* DOCUMENT TEXT *
Natural phytosterols reduce cholesterol absorption too

It is not only spreads with added plant sterols that could lower your cholesterol. Eating low-fat phytosterol-rich plant foods may also have important effects on cholesterol absorption and metabolism.

The phytosterols in certain plant foods may have important effects on cholesterol absorption and metabolism, suggests a recent study.

Researchers from Washington University in St Louis, US tested whether the concentration of phytosterols in low-fat vegetable foods are high enough to reduce cholesterol absorption and favourably affect lipid metabolism.

They found that efficiency of cholesterol absorption from test meals was substantially lower after consumption of wheat germ than after consumption of a control wheat germ which had phytosterols extracted from it.

* STORED DATA *
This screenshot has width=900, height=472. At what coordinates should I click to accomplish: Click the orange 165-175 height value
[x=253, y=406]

* * *

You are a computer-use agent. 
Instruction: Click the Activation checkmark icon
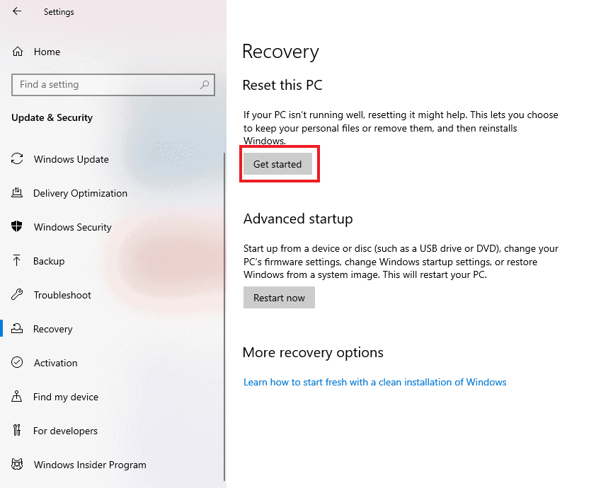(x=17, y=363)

* REQUIRED WORK *
1 > Answer these questions from the phytosterol article above the records:
(a) What type of spreads does the opening sentence mention?
(b) Where are the researchers who ran the study from?
(c) What served as the control food in the test meals?
2 > Please continue the phytosterol article, starting right after its last sentence.

* RESULTS *
1 >
(a) Spreads with added plant sterols.
(b) Washington University in St Louis, US.
(c) A wheat germ that had the phytosterols extracted from it.

2 >
Wheat germ was chosen as the test food as it has a high content of phytosterols relative to total fat. The researchers measured cholesterol absorption in 10 subjects after eating muffins containing 30 mg heptadeuterated cholesterol tracer and, in random order, 80g original wheat germ containing 328mg phytosterols, wheat germ from which phytosterols had been selectively extracted, or extracted wheat germ reconstituted with purified phytosterols.

Changes in cholesterol absorption were measured 4 and 5 days after each meal. Tracer enrichment of plasma cholesterol was 42.8 per cent higher after consumption of phytosterol-free wheat germ than after that of the original wheat germ, report the researchers in this month's American Journal of Clinical Nutrition. Tracer enrichment of plasma cholesterol was not significantly different between the wheat germ with extracted-and-reconstituted phytosterol and the original wheat germ, they added.

The small study suggests that natural phytosterols in wheat germ and possibly in other low-fat vegetable foods may help reduce elevated cholesterol levels.